[llvm] [LoadStoreVectorizer] Postprocess and merge equivalence classes (PR #114501)
Vyacheslav Klochkov via llvm-commits
llvm-commits at lists.llvm.org
Fri Nov 1 09:34:09 PDT 2024
https://github.com/v-klochkov updated https://github.com/llvm/llvm-project/pull/114501
>From 6cbe171bdc5f05e6e85a5fc4540ac93057a576e2 Mon Sep 17 00:00:00 2001
From: "Klochkov, Vyacheslav N" <vyacheslav.n.klochkov at intel.com>
Date: Wed, 30 Oct 2024 19:29:41 -0700
Subject: [PATCH 1/2] [LoadStoreVectorizer] Postprocess and merge equivalence
classes
This patch introduces a new method:
void Vectorizer::mergeEquivalenceClasses(EquivalenceClassMap &EQClasses) const
The method is called at the end of Vectorizer::collectEquivalenceClasses() and is
needed to merge equivalence classes that differ only by their underlying objects
(UB1 and UB2), where UB1 is 1-level-indirection underlying base for UB2.
This situation arises due to the limited lookup depth used during the search of
underlying bases with llvm::getUnderlyingObject(ptr).
Using any fixed lookup depth can result into creation of multiple equivalence
classes that only differ by 1-level indirection bases.
The new approach merges equivalence classes if they have adjucent bases (1-level indirection).
If a series of equivalence classes form ladder formed of 1-step/level indirections,
they are all merged into a single equivalence class.
This provides more opportunities for the load-store vectorizer to generate better vectors.
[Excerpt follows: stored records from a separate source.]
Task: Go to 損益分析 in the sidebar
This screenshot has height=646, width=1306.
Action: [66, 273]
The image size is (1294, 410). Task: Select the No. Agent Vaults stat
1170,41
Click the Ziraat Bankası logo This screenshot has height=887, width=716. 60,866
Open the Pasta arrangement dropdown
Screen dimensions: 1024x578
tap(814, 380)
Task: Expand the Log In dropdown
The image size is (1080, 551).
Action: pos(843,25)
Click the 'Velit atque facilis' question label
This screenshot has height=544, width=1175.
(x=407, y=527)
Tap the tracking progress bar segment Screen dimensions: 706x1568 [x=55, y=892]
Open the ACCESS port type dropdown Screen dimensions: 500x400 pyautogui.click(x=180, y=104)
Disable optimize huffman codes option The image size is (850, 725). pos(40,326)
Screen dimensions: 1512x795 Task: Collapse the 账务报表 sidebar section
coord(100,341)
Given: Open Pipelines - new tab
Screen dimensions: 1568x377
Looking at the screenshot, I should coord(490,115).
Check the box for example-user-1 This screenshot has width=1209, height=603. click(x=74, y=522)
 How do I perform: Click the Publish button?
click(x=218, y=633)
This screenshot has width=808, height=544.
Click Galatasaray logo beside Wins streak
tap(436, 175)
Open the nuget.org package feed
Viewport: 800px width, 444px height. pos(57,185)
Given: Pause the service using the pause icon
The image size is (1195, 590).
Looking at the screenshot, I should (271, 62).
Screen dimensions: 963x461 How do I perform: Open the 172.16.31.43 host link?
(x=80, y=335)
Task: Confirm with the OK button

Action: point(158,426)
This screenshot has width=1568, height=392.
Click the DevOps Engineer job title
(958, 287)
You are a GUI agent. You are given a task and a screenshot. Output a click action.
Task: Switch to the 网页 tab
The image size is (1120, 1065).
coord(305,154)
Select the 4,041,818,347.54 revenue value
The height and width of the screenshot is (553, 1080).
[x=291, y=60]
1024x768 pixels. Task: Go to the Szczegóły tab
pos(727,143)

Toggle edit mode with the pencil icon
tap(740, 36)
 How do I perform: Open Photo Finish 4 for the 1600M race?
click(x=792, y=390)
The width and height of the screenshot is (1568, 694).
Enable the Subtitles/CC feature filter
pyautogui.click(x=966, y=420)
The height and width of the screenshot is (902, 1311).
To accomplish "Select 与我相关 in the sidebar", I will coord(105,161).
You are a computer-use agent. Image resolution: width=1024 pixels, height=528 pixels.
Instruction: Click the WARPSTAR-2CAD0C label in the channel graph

Signed-off-by: Klochkov, Vyacheslav N <vyacheslav.n.klochkov at intel.com>
---
.../Vectorize/LoadStoreVectorizer.cpp | 128 ++++++++++++++++++
.../X86/massive_indirection.ll | 63 +++++++++
2 files changed, 191 insertions(+)
create mode 100644 llvm/test/Transforms/LoadStoreVectorizer/X86/massive_indirection.ll
diff --git a/llvm/lib/Transforms/Vectorize/LoadStoreVectorizer.cpp b/llvm/lib/Transforms/Vectorize/LoadStoreVectorizer.cpp
index 02ec1d5c259cd6..59c7f2239d972a 100644
--- a/llvm/lib/Transforms/Vectorize/LoadStoreVectorizer.cpp
+++ b/llvm/lib/Transforms/Vectorize/LoadStoreVectorizer.cpp
@@ -324,6 +324,11 @@ class Vectorizer {
Instruction *ChainElem, Instruction *ChainBegin,
const DenseMap<Instruction *, APInt /*OffsetFromLeader*/> &ChainOffsets);
+ /// Merges the equivalence classes if they have uderlying objects that differ
+ /// by one level of indirection (i.e., one is a getelementptr and the other is
+ /// the base pointer in that getelementptr).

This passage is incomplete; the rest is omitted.